I'm always appreciative of media coverage that educates the public about our work and its benefits, and this USA Today article does have a basically accurate overview of our work as well as some good quotes. However, as with many articles about Rolfing work, it has two major errors or misconceptions that I want to address here and in another post tomorrow. Today, I'd like to discuss whether "Rolfing" Structural Integration is "massage" as the USA Today article implies with it's title "'Rolfing' massages make a return."
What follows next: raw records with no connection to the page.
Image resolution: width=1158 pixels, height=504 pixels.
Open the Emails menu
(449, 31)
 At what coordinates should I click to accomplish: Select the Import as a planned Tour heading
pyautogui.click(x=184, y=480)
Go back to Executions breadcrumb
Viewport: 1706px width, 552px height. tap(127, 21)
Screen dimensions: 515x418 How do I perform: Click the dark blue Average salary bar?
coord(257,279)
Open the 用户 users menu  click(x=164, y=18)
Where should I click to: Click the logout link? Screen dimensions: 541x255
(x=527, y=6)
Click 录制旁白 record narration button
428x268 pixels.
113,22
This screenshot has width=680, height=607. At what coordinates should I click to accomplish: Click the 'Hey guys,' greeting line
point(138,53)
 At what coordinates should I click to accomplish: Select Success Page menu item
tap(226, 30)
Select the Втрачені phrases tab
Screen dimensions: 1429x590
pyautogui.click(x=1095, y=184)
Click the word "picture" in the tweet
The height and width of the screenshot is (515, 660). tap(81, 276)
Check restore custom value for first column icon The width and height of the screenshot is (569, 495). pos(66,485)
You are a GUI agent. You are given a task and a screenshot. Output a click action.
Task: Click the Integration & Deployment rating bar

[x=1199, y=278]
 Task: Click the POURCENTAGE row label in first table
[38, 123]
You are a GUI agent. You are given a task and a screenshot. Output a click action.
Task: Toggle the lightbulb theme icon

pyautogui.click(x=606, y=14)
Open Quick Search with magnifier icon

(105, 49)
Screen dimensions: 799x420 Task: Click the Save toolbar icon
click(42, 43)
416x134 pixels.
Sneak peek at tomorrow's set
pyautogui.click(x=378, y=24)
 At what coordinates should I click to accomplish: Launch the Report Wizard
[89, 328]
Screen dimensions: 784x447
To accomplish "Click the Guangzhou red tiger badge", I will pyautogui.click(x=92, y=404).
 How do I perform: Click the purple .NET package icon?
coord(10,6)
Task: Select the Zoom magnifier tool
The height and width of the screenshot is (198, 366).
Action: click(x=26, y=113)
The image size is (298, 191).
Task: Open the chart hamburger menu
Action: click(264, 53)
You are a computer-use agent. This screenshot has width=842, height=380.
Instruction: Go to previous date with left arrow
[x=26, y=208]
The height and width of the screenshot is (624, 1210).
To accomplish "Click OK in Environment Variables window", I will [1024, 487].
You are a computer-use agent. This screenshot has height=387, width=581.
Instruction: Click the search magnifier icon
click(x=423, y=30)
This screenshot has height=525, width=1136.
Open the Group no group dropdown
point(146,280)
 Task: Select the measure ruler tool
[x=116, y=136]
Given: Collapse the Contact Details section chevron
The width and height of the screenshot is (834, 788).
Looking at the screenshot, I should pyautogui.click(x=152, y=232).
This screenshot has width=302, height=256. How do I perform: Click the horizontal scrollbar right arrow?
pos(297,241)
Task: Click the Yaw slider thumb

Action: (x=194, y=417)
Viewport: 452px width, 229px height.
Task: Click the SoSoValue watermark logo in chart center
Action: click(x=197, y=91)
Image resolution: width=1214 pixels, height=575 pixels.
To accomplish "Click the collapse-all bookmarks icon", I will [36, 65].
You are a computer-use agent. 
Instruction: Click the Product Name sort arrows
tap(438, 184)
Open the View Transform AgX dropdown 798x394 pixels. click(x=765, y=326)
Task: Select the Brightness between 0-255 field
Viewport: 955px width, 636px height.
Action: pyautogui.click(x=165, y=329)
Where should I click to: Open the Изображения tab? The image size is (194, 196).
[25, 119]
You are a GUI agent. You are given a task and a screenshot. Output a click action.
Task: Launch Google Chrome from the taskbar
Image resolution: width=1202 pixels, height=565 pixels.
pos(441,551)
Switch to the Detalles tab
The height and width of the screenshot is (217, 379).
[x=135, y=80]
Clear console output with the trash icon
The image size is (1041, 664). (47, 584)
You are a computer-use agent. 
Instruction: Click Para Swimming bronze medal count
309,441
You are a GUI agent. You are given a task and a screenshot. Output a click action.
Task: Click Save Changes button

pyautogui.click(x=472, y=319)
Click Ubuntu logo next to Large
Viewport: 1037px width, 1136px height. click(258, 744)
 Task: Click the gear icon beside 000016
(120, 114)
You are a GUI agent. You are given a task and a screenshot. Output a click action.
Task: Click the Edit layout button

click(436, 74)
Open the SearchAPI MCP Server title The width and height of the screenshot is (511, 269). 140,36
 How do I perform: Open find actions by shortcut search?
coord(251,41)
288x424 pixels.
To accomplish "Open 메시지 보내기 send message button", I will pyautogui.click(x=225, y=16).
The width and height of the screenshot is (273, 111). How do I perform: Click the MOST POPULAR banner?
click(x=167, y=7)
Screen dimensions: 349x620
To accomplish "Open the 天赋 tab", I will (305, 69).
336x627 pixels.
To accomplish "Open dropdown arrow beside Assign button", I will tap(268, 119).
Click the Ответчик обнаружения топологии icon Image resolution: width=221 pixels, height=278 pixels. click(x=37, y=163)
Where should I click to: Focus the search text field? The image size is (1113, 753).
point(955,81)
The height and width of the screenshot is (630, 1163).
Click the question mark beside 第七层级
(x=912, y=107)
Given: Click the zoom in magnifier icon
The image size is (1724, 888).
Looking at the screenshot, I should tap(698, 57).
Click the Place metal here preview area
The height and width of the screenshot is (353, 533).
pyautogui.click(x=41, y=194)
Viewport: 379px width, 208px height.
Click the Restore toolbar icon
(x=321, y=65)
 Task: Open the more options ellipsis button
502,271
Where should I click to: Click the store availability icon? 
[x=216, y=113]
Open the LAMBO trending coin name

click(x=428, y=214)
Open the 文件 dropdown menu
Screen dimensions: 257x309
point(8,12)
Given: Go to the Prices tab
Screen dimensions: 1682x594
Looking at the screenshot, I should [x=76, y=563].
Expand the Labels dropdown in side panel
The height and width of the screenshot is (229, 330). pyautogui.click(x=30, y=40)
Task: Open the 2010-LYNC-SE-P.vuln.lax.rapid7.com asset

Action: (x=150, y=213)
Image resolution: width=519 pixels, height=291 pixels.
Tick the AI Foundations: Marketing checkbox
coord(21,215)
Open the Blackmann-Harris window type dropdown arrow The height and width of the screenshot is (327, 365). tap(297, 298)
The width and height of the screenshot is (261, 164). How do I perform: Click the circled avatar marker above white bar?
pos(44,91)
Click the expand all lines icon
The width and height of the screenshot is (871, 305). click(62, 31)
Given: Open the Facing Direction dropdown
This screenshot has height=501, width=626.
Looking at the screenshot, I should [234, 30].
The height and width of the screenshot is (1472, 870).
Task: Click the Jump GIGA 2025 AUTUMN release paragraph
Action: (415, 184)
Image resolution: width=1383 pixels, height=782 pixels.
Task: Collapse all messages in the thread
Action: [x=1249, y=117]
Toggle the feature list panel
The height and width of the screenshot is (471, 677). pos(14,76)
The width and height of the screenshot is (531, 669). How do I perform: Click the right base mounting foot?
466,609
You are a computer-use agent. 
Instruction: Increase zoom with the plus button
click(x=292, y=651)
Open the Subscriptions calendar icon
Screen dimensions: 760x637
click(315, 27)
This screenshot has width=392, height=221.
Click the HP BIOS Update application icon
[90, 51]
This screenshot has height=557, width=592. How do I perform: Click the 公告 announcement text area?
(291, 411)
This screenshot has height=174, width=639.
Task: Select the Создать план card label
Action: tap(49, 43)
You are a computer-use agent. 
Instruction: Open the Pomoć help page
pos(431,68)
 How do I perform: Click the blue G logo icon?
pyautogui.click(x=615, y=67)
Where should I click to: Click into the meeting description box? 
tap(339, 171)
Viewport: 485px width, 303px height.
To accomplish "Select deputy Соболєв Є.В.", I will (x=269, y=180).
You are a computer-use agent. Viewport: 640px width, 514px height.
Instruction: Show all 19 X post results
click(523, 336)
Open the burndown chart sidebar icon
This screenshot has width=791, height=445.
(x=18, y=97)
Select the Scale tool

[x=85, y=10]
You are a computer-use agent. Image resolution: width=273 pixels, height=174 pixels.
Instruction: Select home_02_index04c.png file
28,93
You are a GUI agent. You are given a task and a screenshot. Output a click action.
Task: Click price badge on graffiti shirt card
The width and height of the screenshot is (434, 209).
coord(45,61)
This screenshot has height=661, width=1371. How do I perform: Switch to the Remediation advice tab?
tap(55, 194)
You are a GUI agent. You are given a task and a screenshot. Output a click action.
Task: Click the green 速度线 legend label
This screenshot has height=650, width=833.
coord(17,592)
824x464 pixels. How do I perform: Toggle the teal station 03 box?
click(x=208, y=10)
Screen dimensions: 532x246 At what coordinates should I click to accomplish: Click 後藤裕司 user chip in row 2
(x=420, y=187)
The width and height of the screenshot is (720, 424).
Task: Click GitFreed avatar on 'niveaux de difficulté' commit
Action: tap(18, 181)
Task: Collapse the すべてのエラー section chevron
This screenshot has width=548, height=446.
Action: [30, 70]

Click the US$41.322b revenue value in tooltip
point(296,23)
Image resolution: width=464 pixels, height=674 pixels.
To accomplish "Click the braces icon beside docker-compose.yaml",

Rolfing Misconstrued as "Massage"
Rolfers will almost universally tell you that Rolfing work is not massage. My colleague Michael Vilain in Palo Alto sometimes does chair work outside a Whole Foods store, and he says "I ask new people seeing me [there] if they felt that what I did was massage; 9 out 10 people say it's not massage by any means." By many definitions and most imagery in our culture, "massage" means kneading-type work focused on the muscles and either moving blood and lymph through them and lactic acid out of them, or loosening them up. The typical example of this would be Swedish massage. Despite this, the word "massage" tends to be used as an umbrella for all sorts of techniques from Shiatsu to Rolfing SI, even when their methodology and goals are quite different. For example, the methodology of Shiatsu (which I studied in Japan in the 1980s, so I know whereof I speak) is pressure to the acupuncture points and meridians, traditionally to treat illness as well as tension. The methodology of Rolfing work is to organize the fascial or connective-tissue web to align the body in gravity (which along the way helps immensely with tension and pain issues). The methodology of craniosacral work (which I practice too) is to gently release and harmoniously support the complex craniosacral system that includes fluid flows, bones, and membranes. These are completely outside the usual scope of the word "massage." The USA Today article accurately says that Rolfing "practitioners stretch and apply pressure to the connective tissue to restore alignment in the body" but it wrongly says that Rolfing work is "deep massage of the connective tissue."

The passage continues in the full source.